◆ TASK ITEM: Excerpt from the entries below: please repeat exactly the lines from the one containing "You are a GUI" through the last one, both ends included, with no pictures.

------------------------------------------------------------------------

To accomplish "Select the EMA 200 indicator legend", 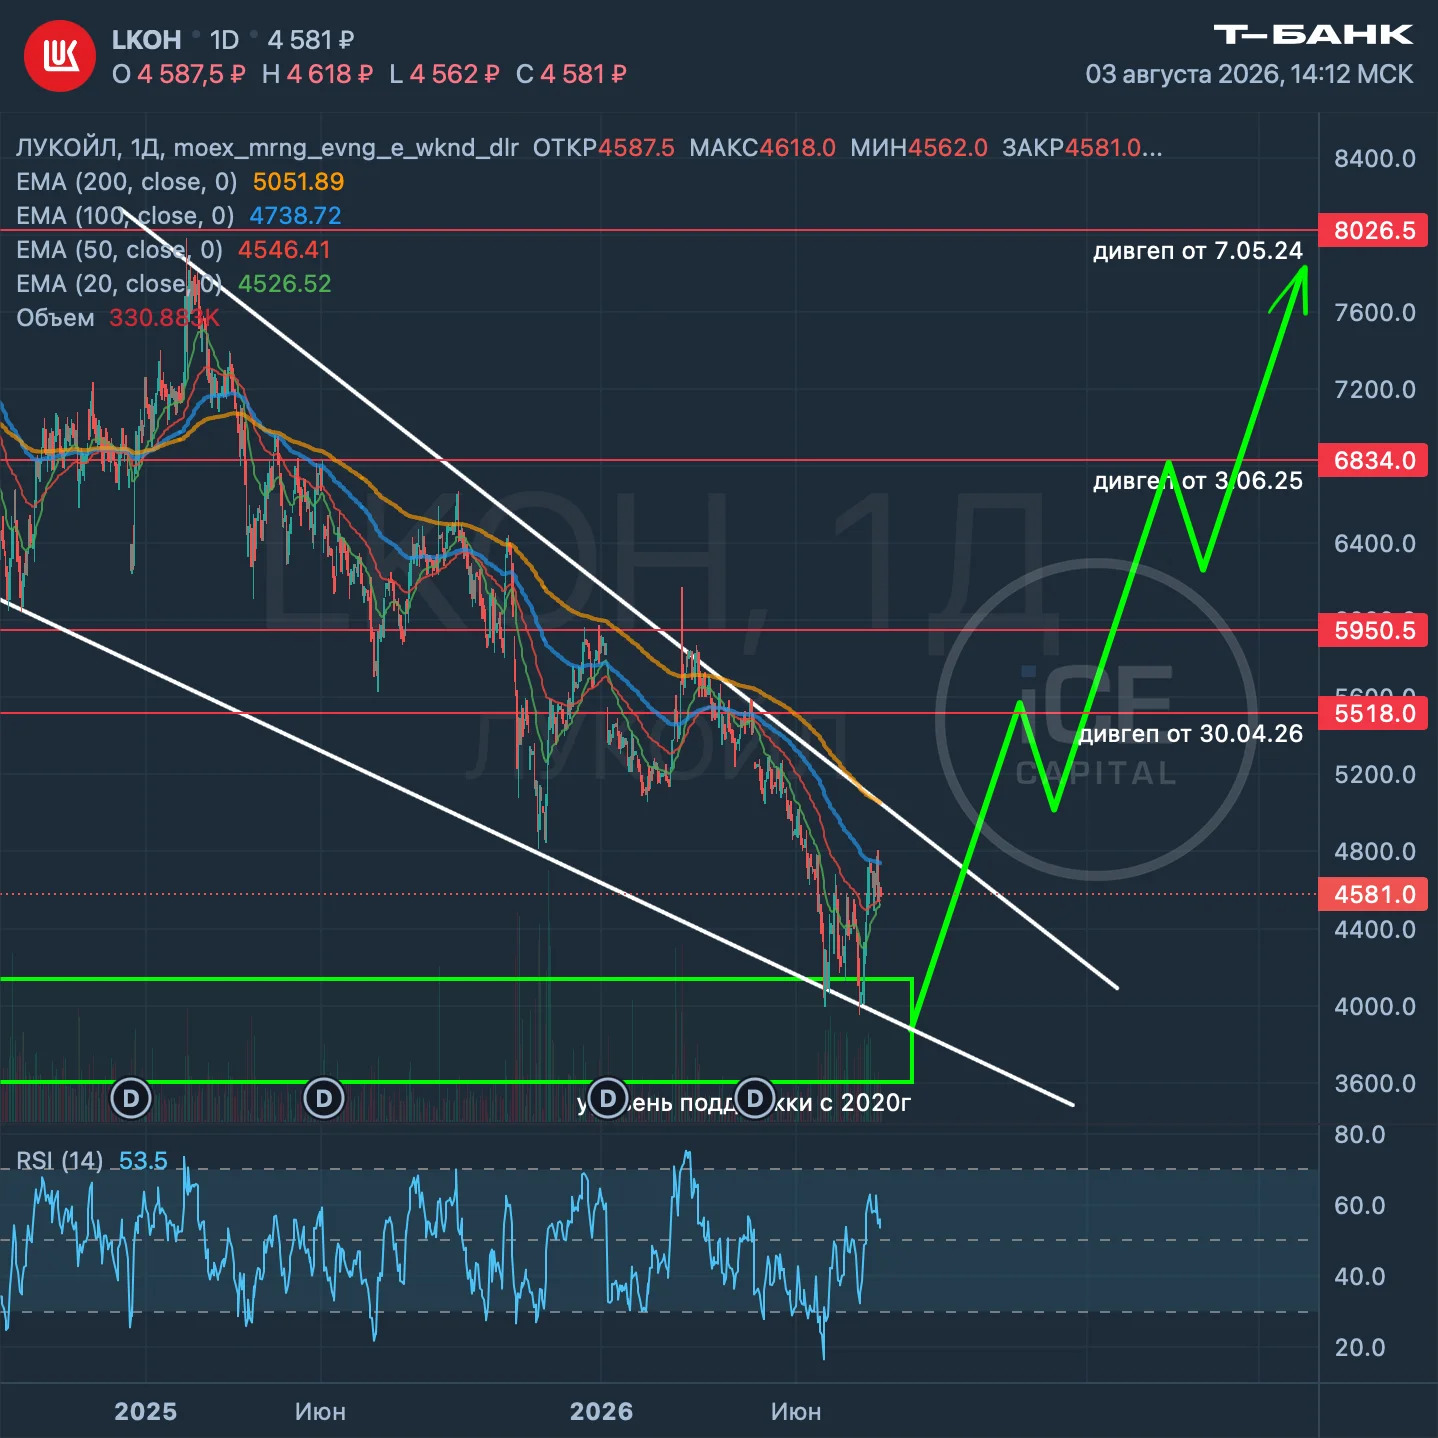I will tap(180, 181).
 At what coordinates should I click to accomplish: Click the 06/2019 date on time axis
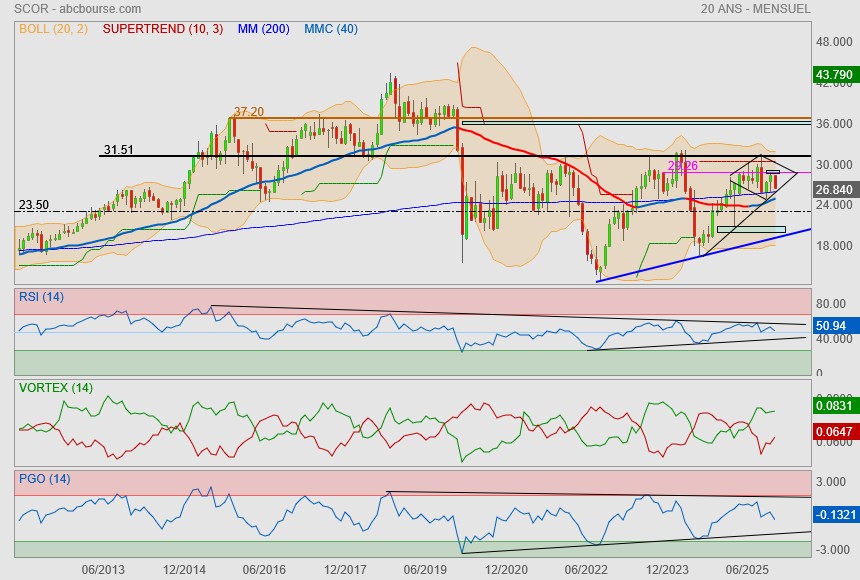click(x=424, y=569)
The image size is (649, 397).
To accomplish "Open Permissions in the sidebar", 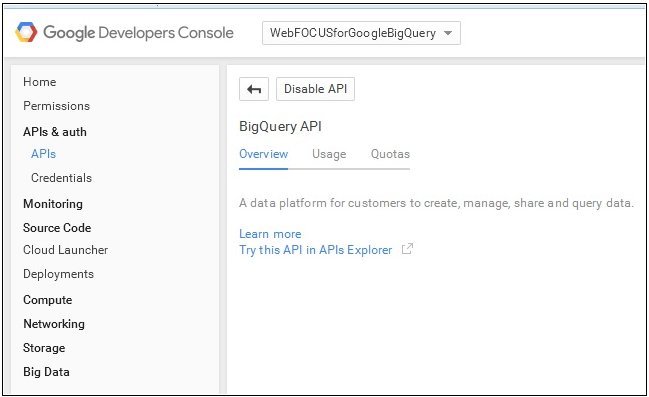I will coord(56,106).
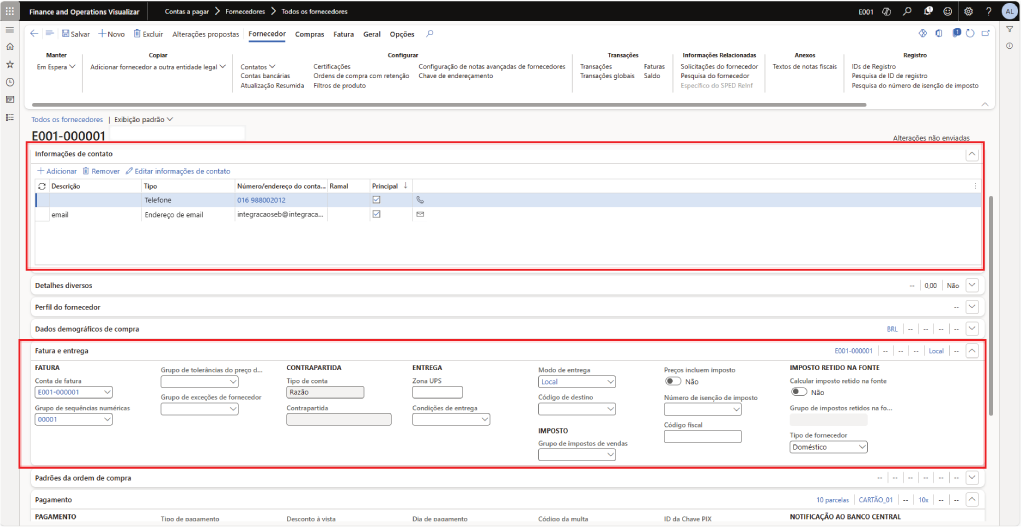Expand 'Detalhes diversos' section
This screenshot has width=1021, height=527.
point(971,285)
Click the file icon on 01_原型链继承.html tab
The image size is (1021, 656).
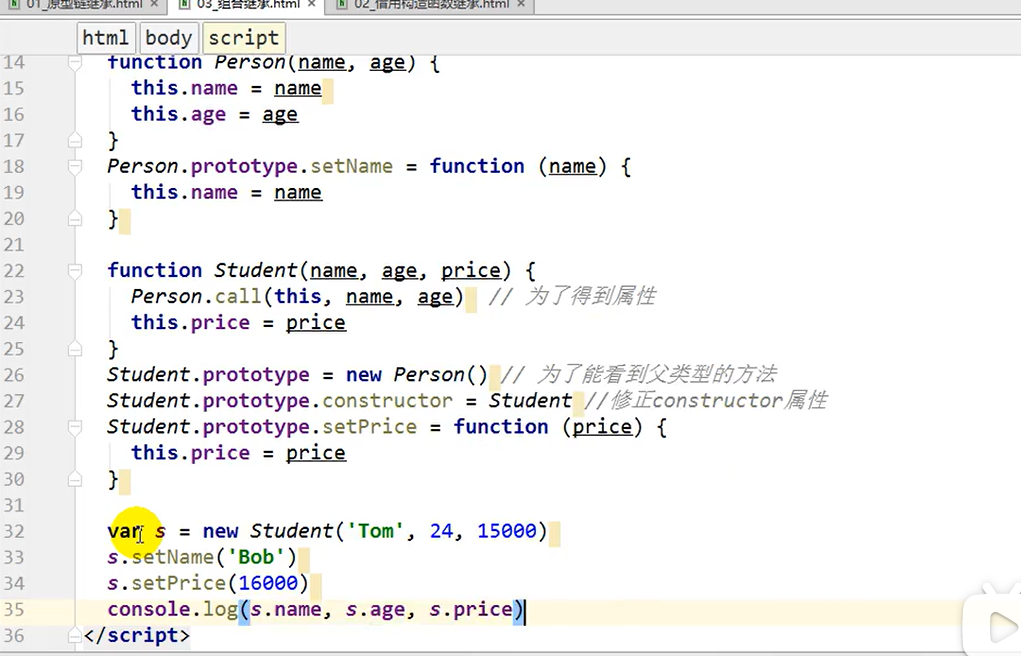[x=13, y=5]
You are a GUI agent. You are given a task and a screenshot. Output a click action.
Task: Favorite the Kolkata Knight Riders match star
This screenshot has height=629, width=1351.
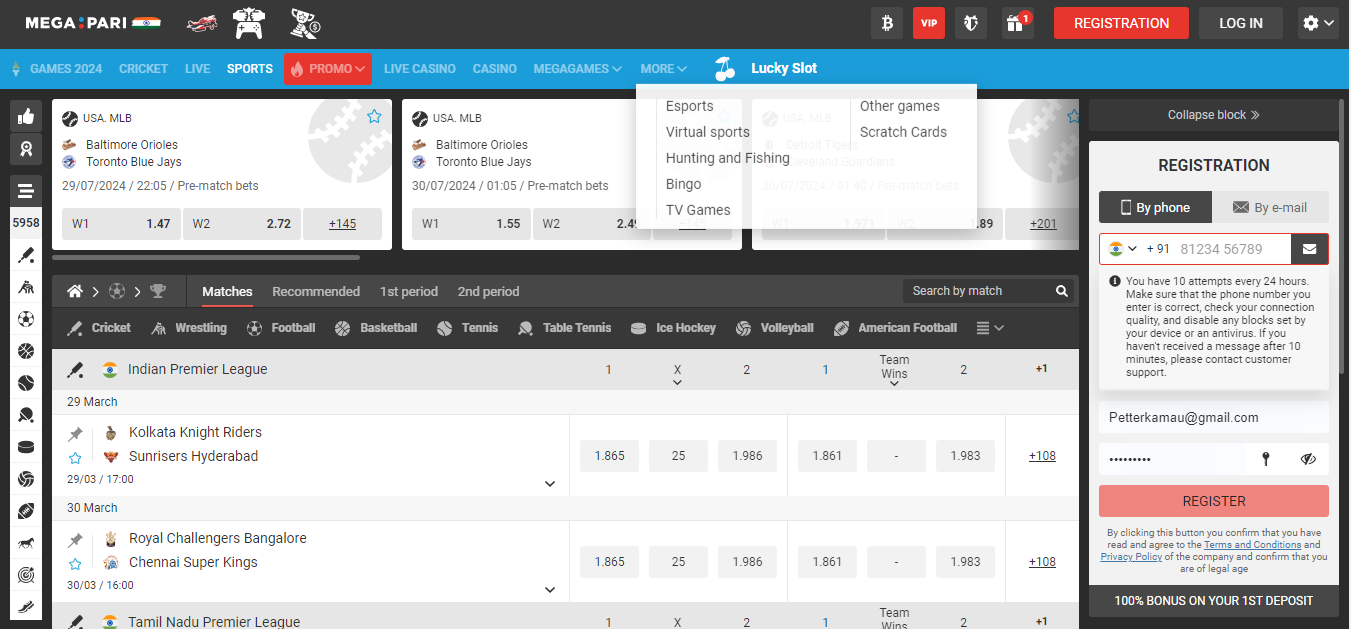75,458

------------------------------------------------------------------------

◆ YOUR RESPONSE:
You are a GUI agent. You are given a task and a screenshot. Output a click action.
Task: Favorite the Kolkata Knight Riders match star
This screenshot has height=629, width=1351.
75,458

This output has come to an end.